====== DOCUMENT PASSAGE

Repeated games - exercises

1. Define a repeated game.
2. Define a strategy for a repeated game.
3. Write the full potential history $\bigcup_{t=0}^{T-1}H(t)$ for repeated games with $T$ periods in the following cases:
   1. $S_1=S_2=\{0, 1\}$ and $T=2$
   2. $S_1=\{r_1, r_2\}\;S_2=\{c_1, c_2\}$ and $T=3$
4. Obtain a formula for $\left|\bigcup_{t=0}^{T-1}H(t)\right|$ in terms of $S_1, S_2$ and $T$.
5. State and prove the theorem of sequence of stage Nash equilibria.
6. Obtain all sequence of stage Nash equilibria as well as another Nash equilibrium for the following repeated games:
   1. $ A = \begin{pmatrix} 3 & -1\\ 2 & 4\\ 3 & 1 \end{pmatrix} \qquad B = \begin{pmatrix} 13 & -1\\ 6 & 2\\ 3 & 1 \end{pmatrix} \qquad T=2 $
   2. $ A = \begin{pmatrix} 2 & -1 & 8\\ 4 & 2 & 9 \end{pmatrix} \qquad B = \begin{pmatrix} 13 & 14 & -1\\ 6 & 2 & 6 \end{pmatrix} \qquad T=2 $

============

PROBLEM SET:
A. Rewrite the repeated games exercises from "Repeated games - exercises" up to and including "S_2$ and $T$.", putting "rounds" in place of "periods".
B. Answer these questions about the repeated games exercises.
(i) In the first case of exercise 3, what set is given for both S_1 and S_2?
(ii) Which theorem does exercise 5 ask you to state and prove?
(iii) What value of T is given for each of the two games in exercise 6?

====== RECORD SET

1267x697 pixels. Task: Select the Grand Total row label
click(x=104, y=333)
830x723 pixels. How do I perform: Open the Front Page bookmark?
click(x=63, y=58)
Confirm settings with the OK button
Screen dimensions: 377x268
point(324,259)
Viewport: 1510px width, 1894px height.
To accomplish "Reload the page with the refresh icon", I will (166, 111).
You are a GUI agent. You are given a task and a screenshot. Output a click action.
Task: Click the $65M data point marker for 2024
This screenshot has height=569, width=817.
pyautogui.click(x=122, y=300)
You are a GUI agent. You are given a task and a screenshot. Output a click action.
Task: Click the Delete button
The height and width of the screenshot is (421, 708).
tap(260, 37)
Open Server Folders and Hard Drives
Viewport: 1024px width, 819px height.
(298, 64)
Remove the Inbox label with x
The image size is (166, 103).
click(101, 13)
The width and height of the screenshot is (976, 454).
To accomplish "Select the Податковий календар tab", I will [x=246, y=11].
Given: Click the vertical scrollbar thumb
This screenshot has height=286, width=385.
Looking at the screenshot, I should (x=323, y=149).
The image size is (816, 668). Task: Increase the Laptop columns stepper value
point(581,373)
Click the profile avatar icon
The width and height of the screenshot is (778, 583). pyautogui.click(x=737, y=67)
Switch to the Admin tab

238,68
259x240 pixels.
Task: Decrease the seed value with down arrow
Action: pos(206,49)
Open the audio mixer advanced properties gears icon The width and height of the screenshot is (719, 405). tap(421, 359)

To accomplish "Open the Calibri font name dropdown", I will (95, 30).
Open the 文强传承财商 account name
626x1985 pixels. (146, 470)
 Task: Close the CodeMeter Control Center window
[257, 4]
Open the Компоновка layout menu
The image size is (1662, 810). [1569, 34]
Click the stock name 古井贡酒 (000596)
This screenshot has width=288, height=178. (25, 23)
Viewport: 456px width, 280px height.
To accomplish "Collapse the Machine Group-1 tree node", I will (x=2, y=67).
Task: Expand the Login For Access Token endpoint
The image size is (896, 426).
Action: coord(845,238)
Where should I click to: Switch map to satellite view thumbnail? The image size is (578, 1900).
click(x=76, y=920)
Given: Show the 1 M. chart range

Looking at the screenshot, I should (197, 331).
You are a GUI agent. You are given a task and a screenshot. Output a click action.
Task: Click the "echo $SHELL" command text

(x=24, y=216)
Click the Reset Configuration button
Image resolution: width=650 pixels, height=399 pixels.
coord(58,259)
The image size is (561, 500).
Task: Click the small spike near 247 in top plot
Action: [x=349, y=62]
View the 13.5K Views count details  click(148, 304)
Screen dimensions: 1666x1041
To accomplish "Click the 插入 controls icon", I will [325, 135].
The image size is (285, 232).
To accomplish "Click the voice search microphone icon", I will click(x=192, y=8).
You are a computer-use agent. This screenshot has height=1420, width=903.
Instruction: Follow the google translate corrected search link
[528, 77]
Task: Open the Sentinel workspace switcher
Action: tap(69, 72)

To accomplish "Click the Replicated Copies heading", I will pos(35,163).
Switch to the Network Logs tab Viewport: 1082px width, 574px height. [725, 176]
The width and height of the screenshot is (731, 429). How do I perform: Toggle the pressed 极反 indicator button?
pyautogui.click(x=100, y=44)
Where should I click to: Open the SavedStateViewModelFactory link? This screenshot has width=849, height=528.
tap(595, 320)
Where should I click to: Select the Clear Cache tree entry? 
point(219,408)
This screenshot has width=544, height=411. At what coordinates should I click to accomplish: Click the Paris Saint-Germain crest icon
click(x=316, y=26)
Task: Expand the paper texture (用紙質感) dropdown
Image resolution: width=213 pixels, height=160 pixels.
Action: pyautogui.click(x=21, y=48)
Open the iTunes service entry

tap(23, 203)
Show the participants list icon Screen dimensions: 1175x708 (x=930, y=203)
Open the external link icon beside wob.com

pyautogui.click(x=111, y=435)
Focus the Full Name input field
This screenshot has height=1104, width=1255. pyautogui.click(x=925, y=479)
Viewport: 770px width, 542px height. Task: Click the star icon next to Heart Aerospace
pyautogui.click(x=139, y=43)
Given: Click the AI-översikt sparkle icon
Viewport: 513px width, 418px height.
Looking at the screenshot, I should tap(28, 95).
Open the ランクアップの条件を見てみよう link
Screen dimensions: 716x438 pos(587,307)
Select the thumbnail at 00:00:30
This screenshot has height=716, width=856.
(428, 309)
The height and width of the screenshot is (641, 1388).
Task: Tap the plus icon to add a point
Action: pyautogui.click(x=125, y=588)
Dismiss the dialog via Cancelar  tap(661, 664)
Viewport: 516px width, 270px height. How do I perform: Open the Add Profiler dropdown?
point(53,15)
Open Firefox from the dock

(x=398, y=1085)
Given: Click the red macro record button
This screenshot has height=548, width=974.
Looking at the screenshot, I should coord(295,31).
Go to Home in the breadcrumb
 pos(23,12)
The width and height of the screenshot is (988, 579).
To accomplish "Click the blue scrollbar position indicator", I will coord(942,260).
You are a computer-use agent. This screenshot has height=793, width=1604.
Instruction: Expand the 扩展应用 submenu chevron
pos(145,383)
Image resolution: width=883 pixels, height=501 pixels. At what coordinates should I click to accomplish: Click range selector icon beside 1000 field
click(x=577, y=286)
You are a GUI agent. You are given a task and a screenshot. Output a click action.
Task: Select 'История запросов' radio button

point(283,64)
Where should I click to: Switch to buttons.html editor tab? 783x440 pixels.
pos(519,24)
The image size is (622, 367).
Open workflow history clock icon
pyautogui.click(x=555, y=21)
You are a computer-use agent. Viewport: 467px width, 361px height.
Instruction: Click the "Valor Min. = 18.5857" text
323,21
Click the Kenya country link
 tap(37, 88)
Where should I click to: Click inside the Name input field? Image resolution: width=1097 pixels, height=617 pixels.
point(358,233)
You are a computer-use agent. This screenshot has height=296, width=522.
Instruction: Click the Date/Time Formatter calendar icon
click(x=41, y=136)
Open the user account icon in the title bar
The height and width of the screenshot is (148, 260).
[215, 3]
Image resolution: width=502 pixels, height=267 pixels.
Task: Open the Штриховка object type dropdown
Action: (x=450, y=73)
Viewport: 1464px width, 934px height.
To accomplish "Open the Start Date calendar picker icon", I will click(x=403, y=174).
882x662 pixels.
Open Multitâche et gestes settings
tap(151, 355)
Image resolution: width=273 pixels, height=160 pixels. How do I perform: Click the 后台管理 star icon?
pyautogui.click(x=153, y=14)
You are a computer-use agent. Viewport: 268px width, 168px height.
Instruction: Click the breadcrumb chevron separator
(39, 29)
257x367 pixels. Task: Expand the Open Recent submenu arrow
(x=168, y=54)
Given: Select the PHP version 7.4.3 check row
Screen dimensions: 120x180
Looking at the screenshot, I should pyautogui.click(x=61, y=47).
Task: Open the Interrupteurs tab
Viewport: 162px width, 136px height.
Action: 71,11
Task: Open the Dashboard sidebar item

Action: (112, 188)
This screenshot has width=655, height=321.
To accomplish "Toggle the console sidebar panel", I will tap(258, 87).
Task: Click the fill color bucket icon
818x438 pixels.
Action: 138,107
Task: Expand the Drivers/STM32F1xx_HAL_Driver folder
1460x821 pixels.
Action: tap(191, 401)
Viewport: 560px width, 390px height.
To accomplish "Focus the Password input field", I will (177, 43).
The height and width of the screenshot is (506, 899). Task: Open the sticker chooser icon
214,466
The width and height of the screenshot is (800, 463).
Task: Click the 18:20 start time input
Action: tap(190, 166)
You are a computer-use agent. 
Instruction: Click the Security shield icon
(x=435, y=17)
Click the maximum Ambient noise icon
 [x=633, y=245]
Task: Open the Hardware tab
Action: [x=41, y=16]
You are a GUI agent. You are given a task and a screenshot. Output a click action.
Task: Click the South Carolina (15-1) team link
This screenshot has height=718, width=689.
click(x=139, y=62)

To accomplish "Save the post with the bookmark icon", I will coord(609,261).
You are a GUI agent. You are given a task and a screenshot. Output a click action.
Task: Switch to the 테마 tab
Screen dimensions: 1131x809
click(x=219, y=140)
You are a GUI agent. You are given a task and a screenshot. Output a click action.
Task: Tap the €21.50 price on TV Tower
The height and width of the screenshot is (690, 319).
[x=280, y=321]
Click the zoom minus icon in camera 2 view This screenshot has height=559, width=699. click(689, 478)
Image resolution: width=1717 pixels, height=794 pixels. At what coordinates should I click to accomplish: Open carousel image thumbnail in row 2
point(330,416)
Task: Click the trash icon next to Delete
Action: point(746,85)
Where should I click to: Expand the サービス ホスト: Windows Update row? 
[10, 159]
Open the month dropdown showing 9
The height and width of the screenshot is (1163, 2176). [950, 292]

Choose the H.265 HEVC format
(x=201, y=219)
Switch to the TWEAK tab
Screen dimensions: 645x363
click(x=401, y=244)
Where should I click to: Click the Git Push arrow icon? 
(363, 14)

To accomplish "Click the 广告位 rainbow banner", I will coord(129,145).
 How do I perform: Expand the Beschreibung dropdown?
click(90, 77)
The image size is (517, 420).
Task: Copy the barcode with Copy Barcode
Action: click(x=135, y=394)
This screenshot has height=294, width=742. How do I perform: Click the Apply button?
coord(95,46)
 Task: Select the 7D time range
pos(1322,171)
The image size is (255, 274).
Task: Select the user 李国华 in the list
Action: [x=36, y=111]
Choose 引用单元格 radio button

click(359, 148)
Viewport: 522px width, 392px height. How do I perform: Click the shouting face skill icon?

============

ANSWER LIST:
A.
Repeated games - exercises

1. Define a repeated game.
2. Define a strategy for a repeated game.
3. Write the full potential history $\bigcup_{t=0}^{T-1}H(t)$ for repeated games with $T$ rounds in the following cases:
   1. $S_1=S_2=\{0, 1\}$ and $T=2$
   2. $S_1=\{r_1, r_2\}\;S_2=\{c_1, c_2\}$ and $T=3$
4. Obtain a formula for $\left|\bigcup_{t=0}^{T-1}H(t)\right|$ in terms of $S_1, S_2$ and $T$.

B.
(i) {0, 1}
(ii) The theorem of sequence of stage Nash equilibria
(iii) T = 2